Vaswani, Pavan A; Shmuelof, Lior; Haith, Adrian M; Delnicki, Raymond J; Huang, Vincent S; Mazzoni, Pietro; Shadmehr, Reza; Krakauer, John W.
Affiliation
  • Vaswani PA; Laboratory for Computational Motor Control, Department of Biomedical Engineering, Departments of Neuroscience and pvaswani@jhmi.edu.
  • Shmuelof L; Department of Brain and Cognitive Sciences, Ben-Gurion University of the Negev, Beer Sheva, 8410501, Israel, and Motor Performance Laboratory, Neurological Institute, Columbia University, New York, New York 10032.
  • Haith AM; Neurology, and Brain, Learning, Animation, and Movement Laboratory, Johns Hopkins University School of Medicine, Baltimore, Maryland 21205.
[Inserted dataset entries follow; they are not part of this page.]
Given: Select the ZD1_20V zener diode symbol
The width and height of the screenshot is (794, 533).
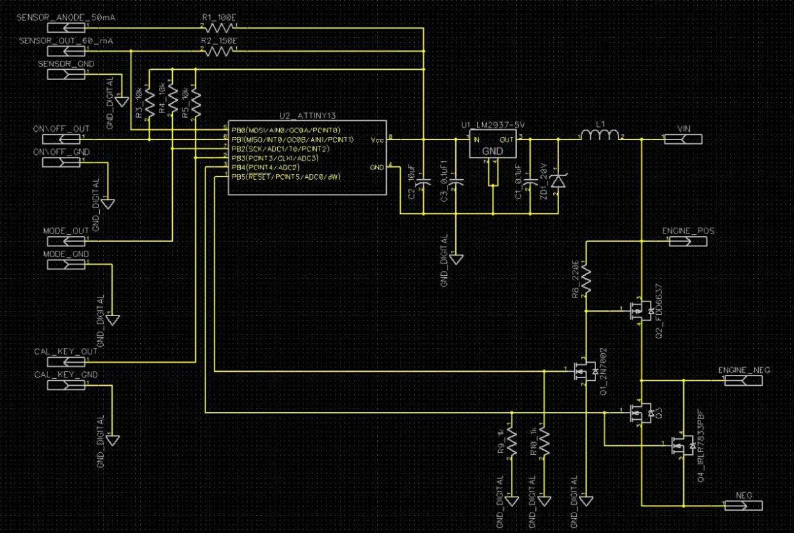Looking at the screenshot, I should [558, 183].
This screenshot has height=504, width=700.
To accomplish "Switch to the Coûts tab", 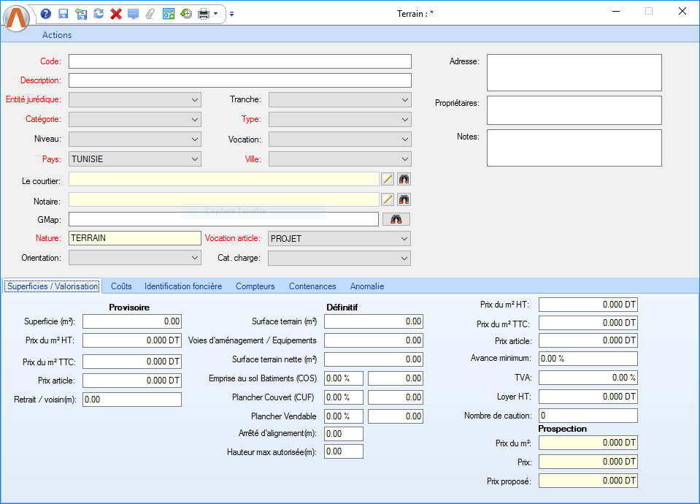I will point(121,286).
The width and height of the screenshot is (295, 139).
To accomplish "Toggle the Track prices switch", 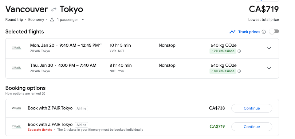I will click(274, 31).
  • Delnicki RJ; Motor Performance Laboratory, Neurological Institute, Columbia University, New York, New York 10032.
  • Huang VS; Motor Performance Laboratory, Neurological Institute, Columbia University, New York, New York 10032.
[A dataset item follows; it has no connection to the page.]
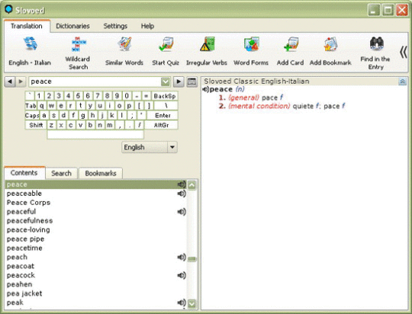
Task: Toggle the on-screen keyboard icon
Action: pos(192,82)
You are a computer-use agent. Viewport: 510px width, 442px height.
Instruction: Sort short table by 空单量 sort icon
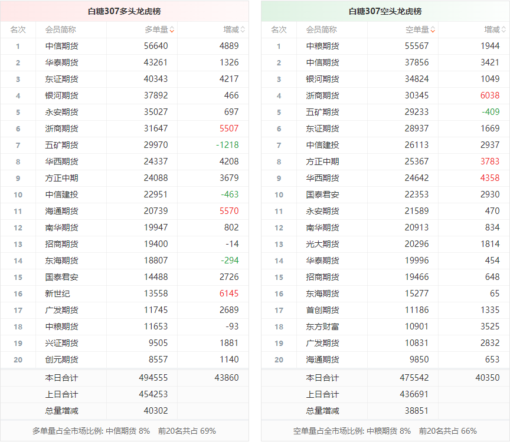(x=433, y=29)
  • Mazzoni P; Motor Performance Laboratory, Neurological Institute, Columbia University, New York, New York 10032.
  • Shadmehr R; Laboratory for Computational Motor Control, Department of Biomedical Engineering.
  • Krakauer JW; Departments of Neuroscience and Neurology, and Brain, Learning, Animation, and Movement Laboratory, Johns Hopkins University School of Medicine, Baltimore, Maryland 21205.
J Neurosci ; 35(17): 6969-77, 2015 Apr 29.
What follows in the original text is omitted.